Testo citato:
━━━━

Skip to main content

DIRITTO ALLO STUDIO, ROMANO CON MAJORINO, ROGGIANI E LISSIA (PD): “LA LOMBARDIA CONTINUA AD ABBANDONARE GLI STUDENTI E LASCIA SENZA BORSA 1.367 IDONEI. IL CASO ESEMPLARE DI PAVIA”

 

“In cinque anni la maggioranza che governa la Regione Lombardia ha sottratto 170 milioni di euro alle università lombarde con un trucco: non mettendo abbastanza risorse per pagare le borse di studio ha obbligato le università a pagare di tasca loro, cosa che non succede in nessun’altra regione italiana. Ma non è tutto. Nel bilancio 2024, ha tagliato ancora 5,2 milioni agli oneri di gestione, quei fondi pubblici destinati ai servizi, come studentati e mense, quando l’inflazione avrebbe richiesto invece delle risorse aggiuntive. Un danno ulteriore per le università e per il diritto allo studio di ben 1.367, tra studentesse e studenti che, pur avendo tutti i requisiti di merito e di reddito, non riceveranno la borsa di studio. Negli ultimi anni la Regione Lombardia ha stanziato come risorse proprie per le borse di studio circa 20 milioni di euro l’anno: una cifra ridicola, se si considera un fabbisogno in crescita tra i 150 e i 170 milioni di euro e il paragone con le altre regioni è impietoso. La sola Emilia-Romagna stanzia dieci milioni in più, avendo metà degli studenti: in pratica la Lombardia, rispetto all’Emilia-Romagna, stanzia un terzo per studente. E questo è ancora più grave, visto che lo scorso dicembre, l’aula consiliare aveva votato all’unanimità un atto del gruppo del Pd che garantiva il reperimento delle risorse necessarie a coprire tutte le borse di studio già nel bilancio 2024” così primo firmatario di quella mozione, il consigliere regionale del Pd Paolo Romano che questa mattina ha incontrato la stampa insieme al capogruppo Pierfrancesco Majorino, alla segretaria regionale del Pd Silvia Roggiani e al sindaco di Pavia Michele Lissia, per denunciare i tagli del governo nazionale e regionale al diritto allo studio, con l’illustrazione del caso esemplare del capoluogo pavese, città universitaria per eccellenza e primo, forte campanello d’allarme.

 

“I fondi per gli studentati e servizi sono stati tagliati drasticamente dal 2021 ad oggi, passando da 4.250 milioni a 2.480 del 2024 – spiega il sindaco Lissia -. Inoltre, i tagli o le risorse insufficienti di Regione e Stato si traducono in 920 studenti dell’Università di Pavia che avrebbero diritto alla borsa di studio, ma non l’avranno. Pavia ha una condizione particolare, con 71mila abitanti e 28mila studenti la cui presenza diventa ancor più rilevante, anche per la vita e l’economia della città. Per queste ragazze e ragazzi senza borsa il rischio è di abbandonare la carriera universitaria per impossibilità materiale. I tagli sui servizi e le residenze e le mancate risorse sulle borse di studio mettono in crisi gli studenti e la città di Pavia”.

━━━━

Dati mostrati:
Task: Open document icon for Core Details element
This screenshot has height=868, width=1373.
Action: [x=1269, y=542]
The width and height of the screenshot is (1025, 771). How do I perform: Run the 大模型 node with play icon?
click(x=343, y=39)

━━━━

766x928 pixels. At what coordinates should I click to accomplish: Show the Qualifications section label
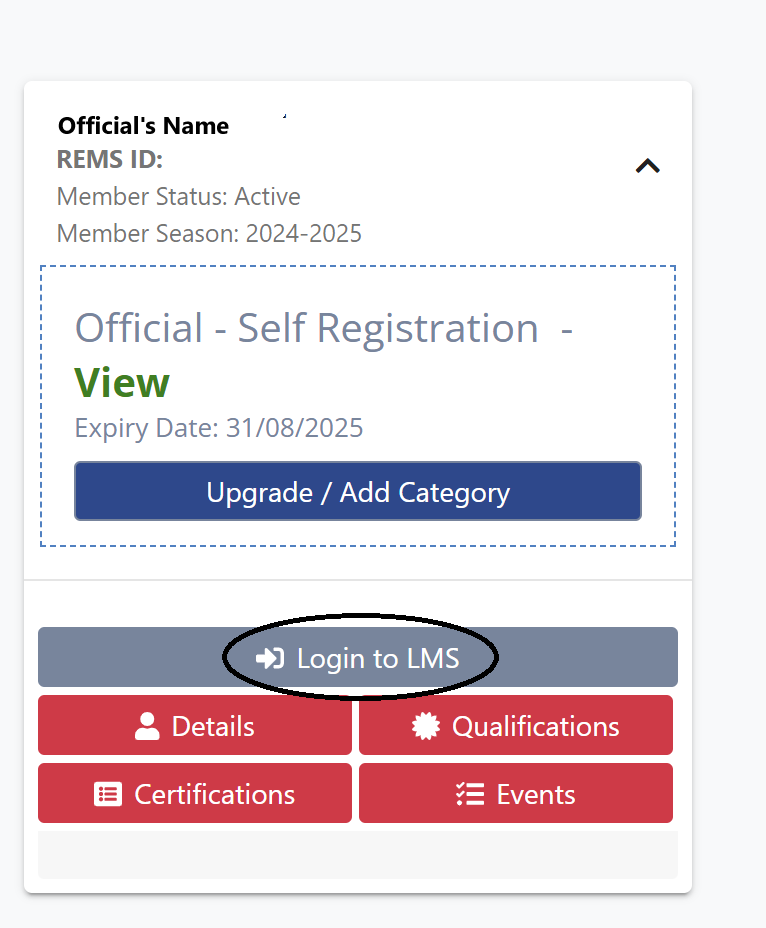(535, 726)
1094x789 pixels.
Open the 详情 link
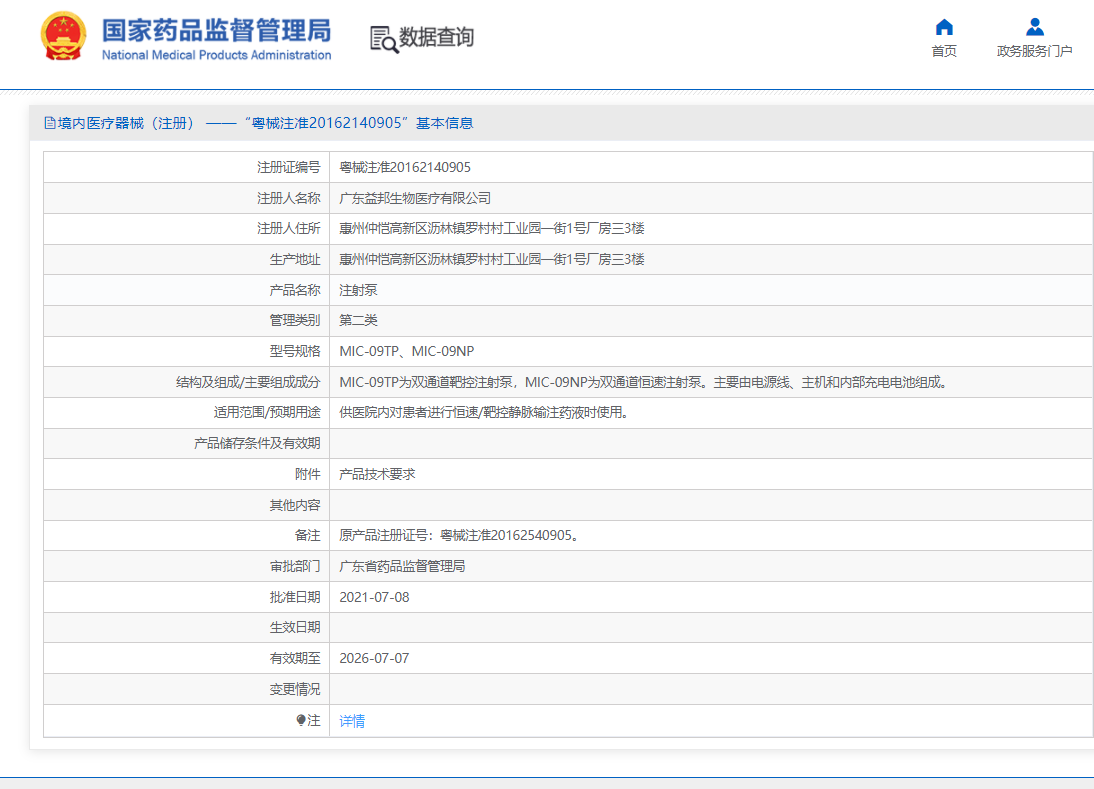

━━━━

Secondo il testo citato, quanti studenti dell'Università di Pavia avrebbero diritto alla borsa di studio senza però riceverla? Per rispondere basati esclusivamente sul testo citato.

920 studenti.